Certo, negli ultimi 12 anni, da quando esistono i meccanismi di incentivazione alle energie verdi, anche l’eolico ha drenato dagli italiani la sua quota di risorse (comunque una frazione rispetto a ciò che si è speso per il solare). Ma ecco il progresso tecnologico delle installazioni, con costi di investimento ridotti ad un terzo rispetto a cinque anni fa, da 3 milioni a 1 milione di euro a megawatt. Ecco la conformazione nostro territorio, che al contrario di quanto molti sostengono, offrirebbe ottime occasioni. Ecco, quindi, la redditività economica complessiva dell’energia dal vento.

Effetto combinato
Via dunque ai nuovi incentivi. Lo spazio e la convenienza ci sono eccome. La tesi, per la verità, è di parte. Viene dall’Anev, l’associazione imprenditoriale del settore. Ma trova conforto in uno studio commissionato agli analisti indipendenti di eLeMeNS. Che fondano la loro diagnosi su una dettagliata comparazione tra il valore dei sussidi e i ritorni in termini di sviluppo creato, dalle entrate fiscali garantite dal settore e la diminuzione dei prezzi medi dell’energia sul mercato attribuibili all’energia eolica.

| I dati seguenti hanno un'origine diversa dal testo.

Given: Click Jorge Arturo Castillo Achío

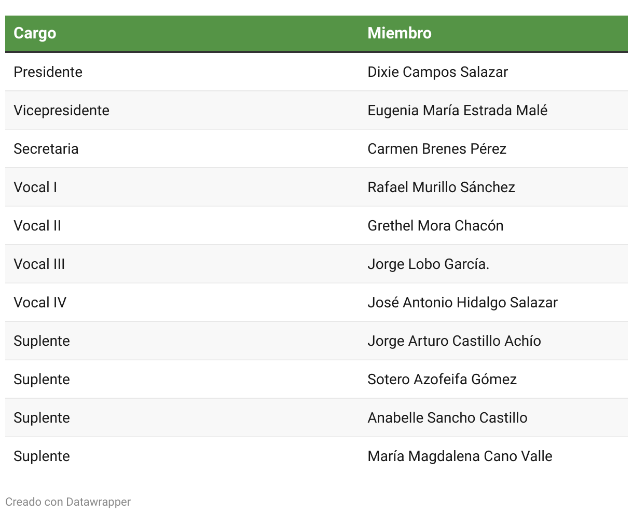Looking at the screenshot, I should [x=454, y=341].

Dalla ricostruzione storica di tutto ciò si ricava innanzitutto l’immagine di una discriminazione: dal 2002, quando l’Italia ha cominciato a carburare il sistema di sussidi per le energie verdi, il vento ha avuto una frazione delle attenzioni rivolte al solare, poco più di un quinto degli incentivi economici. Certo, con le tecnologie finora disponibili il vento non ha restituito molto di più, in termini di benefici, rispetto al solare. Ma è comunque costato agli italiani assai di meno: 3,26 miliardi di euro in tutto, tra il 2002 e il 2013. Il futuro? Tutt’altra cosa. Tecnologia mercato potrebbero garantire consistenti regali a tutti. «Lo scenario prospettico 2014-2035 indica – si legge nello studio – una copertura del 27% del costo totale di incentivazione derivante da gettito fiscale e misure compensative locali. Considerando anche il possibile effetto di riduzione del Pun (il Prezzo unico nazionale dell’elettricità che deriva dalla Borsa elettrica, n.d.r.) si stima un beneficio netto compreso tra i 3,16 e 4,28 miliardi di euro».